§ **Data records**:
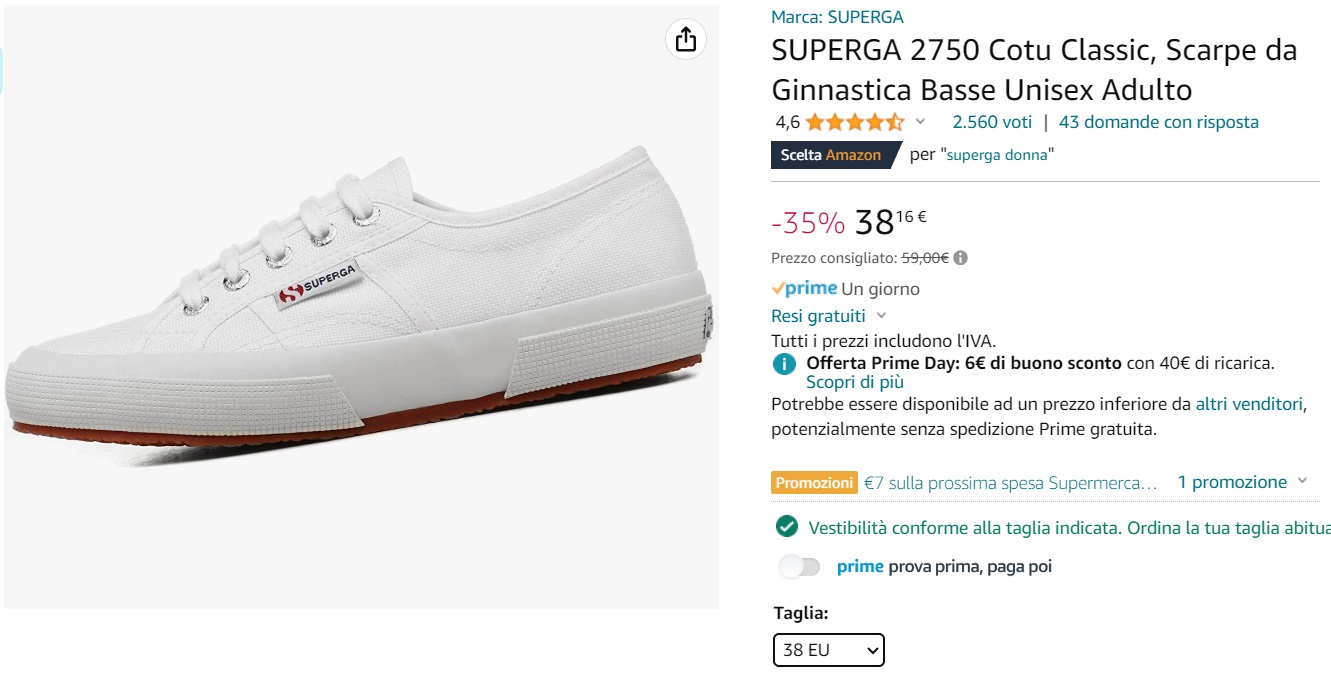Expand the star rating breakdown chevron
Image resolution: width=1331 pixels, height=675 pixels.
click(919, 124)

==

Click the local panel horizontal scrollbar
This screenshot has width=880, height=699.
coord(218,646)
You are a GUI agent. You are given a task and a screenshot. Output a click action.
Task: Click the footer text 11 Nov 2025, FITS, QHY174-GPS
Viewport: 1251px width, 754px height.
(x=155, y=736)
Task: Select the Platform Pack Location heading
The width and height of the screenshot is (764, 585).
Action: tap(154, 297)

§ **Activity**: From the records above, print exactly the lines that run from the line with "You are a GUI" to the line with "Task: Select the", inclusive.

§ **Exercise result**:
You are a GUI agent. You are given a task and a screenshot. Output a click action.
Task: Click the footer text 11 Nov 2025, FITS, QHY174-GPS
Viewport: 1251px width, 754px height.
(x=155, y=736)
Task: Select the Platform Pack Location heading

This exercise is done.